**DATA SECTION**
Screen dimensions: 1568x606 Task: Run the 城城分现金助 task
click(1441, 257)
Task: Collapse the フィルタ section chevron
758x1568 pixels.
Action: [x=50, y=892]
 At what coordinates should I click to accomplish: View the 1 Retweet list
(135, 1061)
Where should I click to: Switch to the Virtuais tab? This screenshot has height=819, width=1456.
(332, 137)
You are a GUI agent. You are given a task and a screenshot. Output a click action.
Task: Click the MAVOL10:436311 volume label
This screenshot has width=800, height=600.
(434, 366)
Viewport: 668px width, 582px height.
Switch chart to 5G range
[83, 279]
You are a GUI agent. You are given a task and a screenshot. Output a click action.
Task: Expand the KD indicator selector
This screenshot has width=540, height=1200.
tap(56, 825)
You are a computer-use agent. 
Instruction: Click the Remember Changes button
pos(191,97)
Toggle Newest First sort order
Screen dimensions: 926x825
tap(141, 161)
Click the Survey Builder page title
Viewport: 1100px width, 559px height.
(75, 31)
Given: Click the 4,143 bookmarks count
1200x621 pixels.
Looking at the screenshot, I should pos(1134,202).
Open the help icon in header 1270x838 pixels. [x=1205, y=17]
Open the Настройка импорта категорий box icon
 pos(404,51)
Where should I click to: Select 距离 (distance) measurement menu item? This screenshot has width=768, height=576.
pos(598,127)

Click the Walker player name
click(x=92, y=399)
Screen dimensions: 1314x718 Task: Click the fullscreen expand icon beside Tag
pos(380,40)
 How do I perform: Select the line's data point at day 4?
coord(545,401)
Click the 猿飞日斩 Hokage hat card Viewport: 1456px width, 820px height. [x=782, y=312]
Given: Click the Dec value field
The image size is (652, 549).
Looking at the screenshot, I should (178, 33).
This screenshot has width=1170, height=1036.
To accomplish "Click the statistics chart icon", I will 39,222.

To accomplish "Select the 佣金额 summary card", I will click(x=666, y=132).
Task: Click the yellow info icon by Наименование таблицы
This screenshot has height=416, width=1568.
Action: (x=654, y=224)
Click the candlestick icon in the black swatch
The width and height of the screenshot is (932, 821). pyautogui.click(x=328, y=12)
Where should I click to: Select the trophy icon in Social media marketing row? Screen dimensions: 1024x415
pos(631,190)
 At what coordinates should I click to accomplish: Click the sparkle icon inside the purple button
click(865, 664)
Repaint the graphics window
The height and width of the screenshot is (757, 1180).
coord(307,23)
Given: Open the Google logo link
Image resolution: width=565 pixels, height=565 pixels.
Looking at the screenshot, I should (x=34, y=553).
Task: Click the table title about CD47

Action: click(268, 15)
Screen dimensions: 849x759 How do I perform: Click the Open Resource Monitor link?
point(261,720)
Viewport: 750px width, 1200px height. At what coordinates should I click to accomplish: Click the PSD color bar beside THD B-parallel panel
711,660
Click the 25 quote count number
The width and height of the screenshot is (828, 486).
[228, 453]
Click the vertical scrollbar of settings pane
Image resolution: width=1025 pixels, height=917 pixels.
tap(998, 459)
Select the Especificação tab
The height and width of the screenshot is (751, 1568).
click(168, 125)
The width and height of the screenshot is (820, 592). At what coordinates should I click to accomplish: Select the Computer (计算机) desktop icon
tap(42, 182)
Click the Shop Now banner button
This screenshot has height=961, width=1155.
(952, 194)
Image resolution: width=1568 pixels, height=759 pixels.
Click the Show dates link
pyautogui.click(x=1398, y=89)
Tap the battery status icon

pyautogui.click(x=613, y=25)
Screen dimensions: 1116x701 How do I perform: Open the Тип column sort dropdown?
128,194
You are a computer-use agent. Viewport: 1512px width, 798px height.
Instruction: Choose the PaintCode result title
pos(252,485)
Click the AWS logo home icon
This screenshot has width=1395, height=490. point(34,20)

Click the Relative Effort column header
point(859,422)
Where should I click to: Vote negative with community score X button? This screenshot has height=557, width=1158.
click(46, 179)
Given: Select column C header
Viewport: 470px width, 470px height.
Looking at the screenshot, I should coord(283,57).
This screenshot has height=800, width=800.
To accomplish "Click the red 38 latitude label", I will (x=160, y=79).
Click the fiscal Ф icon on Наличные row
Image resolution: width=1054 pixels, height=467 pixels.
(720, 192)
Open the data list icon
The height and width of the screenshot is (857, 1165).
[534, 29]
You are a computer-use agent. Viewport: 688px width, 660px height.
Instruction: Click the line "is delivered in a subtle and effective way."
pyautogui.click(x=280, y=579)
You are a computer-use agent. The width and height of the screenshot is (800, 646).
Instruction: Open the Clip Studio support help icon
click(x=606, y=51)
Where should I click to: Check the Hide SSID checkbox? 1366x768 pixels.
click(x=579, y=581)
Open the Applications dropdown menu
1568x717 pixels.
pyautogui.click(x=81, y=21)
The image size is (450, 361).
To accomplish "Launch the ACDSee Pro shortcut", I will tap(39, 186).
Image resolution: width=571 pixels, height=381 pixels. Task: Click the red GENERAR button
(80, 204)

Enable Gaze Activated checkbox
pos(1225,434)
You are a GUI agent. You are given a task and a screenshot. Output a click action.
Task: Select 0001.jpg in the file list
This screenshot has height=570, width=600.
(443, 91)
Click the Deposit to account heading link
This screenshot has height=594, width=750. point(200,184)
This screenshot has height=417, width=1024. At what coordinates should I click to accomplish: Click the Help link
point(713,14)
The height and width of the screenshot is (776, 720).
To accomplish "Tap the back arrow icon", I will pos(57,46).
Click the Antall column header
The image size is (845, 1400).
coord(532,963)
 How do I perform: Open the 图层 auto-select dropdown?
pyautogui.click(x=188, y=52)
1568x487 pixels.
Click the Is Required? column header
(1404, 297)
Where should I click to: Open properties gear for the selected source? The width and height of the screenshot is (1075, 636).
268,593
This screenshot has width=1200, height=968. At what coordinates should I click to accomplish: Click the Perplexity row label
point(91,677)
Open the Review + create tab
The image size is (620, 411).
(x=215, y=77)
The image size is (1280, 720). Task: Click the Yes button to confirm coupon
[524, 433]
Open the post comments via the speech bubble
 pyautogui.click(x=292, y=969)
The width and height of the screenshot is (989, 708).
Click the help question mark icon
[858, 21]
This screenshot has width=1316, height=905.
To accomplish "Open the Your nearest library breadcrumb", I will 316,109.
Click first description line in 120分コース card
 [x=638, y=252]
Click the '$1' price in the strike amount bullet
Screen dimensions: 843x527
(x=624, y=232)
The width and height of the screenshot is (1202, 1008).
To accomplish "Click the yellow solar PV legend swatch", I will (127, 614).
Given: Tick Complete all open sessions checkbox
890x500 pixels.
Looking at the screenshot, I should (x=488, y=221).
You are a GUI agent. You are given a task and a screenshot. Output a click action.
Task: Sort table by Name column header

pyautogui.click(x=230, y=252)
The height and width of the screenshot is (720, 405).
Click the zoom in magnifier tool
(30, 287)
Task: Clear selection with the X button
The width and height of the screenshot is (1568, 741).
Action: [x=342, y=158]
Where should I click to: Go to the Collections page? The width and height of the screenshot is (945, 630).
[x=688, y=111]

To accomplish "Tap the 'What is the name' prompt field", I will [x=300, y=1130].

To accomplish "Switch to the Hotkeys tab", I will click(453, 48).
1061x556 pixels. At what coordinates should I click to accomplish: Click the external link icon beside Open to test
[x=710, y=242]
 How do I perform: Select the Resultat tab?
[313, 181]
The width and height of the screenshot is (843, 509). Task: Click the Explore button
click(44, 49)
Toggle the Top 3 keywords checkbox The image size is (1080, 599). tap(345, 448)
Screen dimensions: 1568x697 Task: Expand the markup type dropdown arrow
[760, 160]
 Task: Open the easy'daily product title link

**YOUR GOAL**
The string "field" may occur in the listing; show every line where it does.

**WRITTEN REPLY**
Given: Click the Dec value field
To accomplish "Tap the 'What is the name' prompt field", I will [x=300, y=1130].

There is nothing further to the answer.